‘On your next birthday, count the candles on your birthday cake and know that you are brighter and more full of light than every single one of them.’
If you had told me that I would be writing this sat at a desk in an apartment in the Czech Republic, after putting sanitary towels in the freezer a year ago I wouldn’t have believed you.
I never would have thought I would be waking up alone either, in a different country with no friends or family wishing me happy birthday, no cards to open and no puppy to give me the licks that I have missed these last few days.
Most years I have the birthday blues, but being away from my family and friends this year has made me feel a lot worse, I feel so far away from my goals and just feel so clueless about where I am, it has really built up this year into a sense of failure. Where am I going? What am I doing? Why haven’t I met the one? What am I doing wrong? All these questions are swirling in my head and I have zero answers.
Ironically I wanted to make this post a light hearted and happier one. I am with my best friend whilst she has surgery here in Prague and I want to make sure she is safe and happy. Surgery is a big deal and can be so scary for someone who has never experienced it before. So I guess this is where the sanitary towels in the freezer come in. No I am not having a mental breakdown, its just me being a good friend and trying to make some DIY ice packs!
So turning 26 feels like a big deal. It feels like I have finally broken in to the adult world and there is no going back. So whilst I want to look forward and set more goals for the next year, what have I achieved in the last 365 days?! Looking back at last years goals I didn’t really achieve many of them.
I really wanted to hit the goal weight of 160lbs this year, and getting an 100kg deadlift and maybe even 150kg. I also wanted to hit a bodyweight squat. All of the above went to shit. The lowest weight I have seen this year is 174lbs which I am currently hovering around. Thanks to my body hating me (multiple injuries + chronic pain disorder) I had to take a break from deadlifts and I didn’t attempt to squat all year. I actually attempted some squats yesterday, trying to beat the fear and I hit 45kg for 3 reps after 3 sets of at 40kg. Its half bodyweight which after a year is better than nothing, right?!
One positive is I completed my Personal training course! Wooo-hooo!
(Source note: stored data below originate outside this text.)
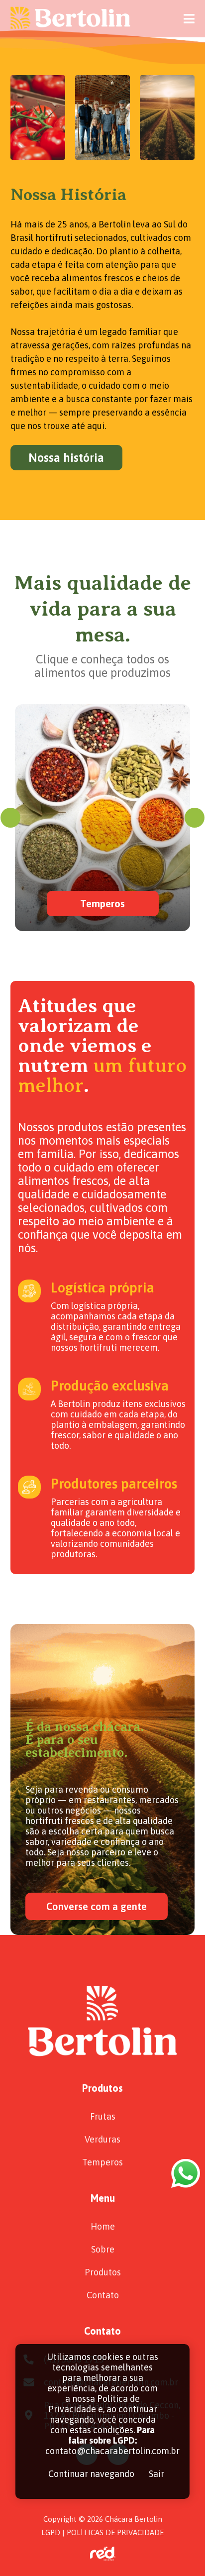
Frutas (102, 2116)
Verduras (102, 2139)
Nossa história (66, 457)
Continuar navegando (91, 2474)
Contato (103, 2295)
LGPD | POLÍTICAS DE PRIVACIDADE (102, 2532)
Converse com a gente (96, 1906)
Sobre (102, 2249)
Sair (156, 2474)
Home (103, 2226)
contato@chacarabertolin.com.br (112, 2451)
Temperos (102, 2162)
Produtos (103, 2272)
After a little self-sabotage and then panicking I managed to pull it out the bag and I am over the moon to say I am now a qualified Personal trainer! I also left my job in the NHS for more money but sadly the grass isn’t always greener. I also got a gorgeous new member of the family, my beautiful niece Rose and a new bestie Amanda Bootes to add to my lonesome squad (legit one of the best things that has happened to me!).
Goals for 26
I love setting goals, they are a great way to feel accomplished and make you feel like you are going in the right direction (even though half the time I swear I am going backwards). Here are some goals for the year ahead:
- Hit a goal weight of 150-160lbs
- Deadlift 100kg
- Squat bodyweight
- Complete my nutrition course
- New job (fitness related)
- Save £500 for Disneyworld in May
- Focus more on the blog/insta
- Incorporate a more plant based approach to my diet
- Build a emergency fund + work on becoming debt-free
I believe it is better to have a mixture of goals to keep you interested and focused. I have some adultish ones, fitness ones, diet ones and some more maybe just to keep in the back of my head.
So now my rambling is over, let us all celebrate me turning 26, another year older but not another year wiser. Hip-Hip Hooray.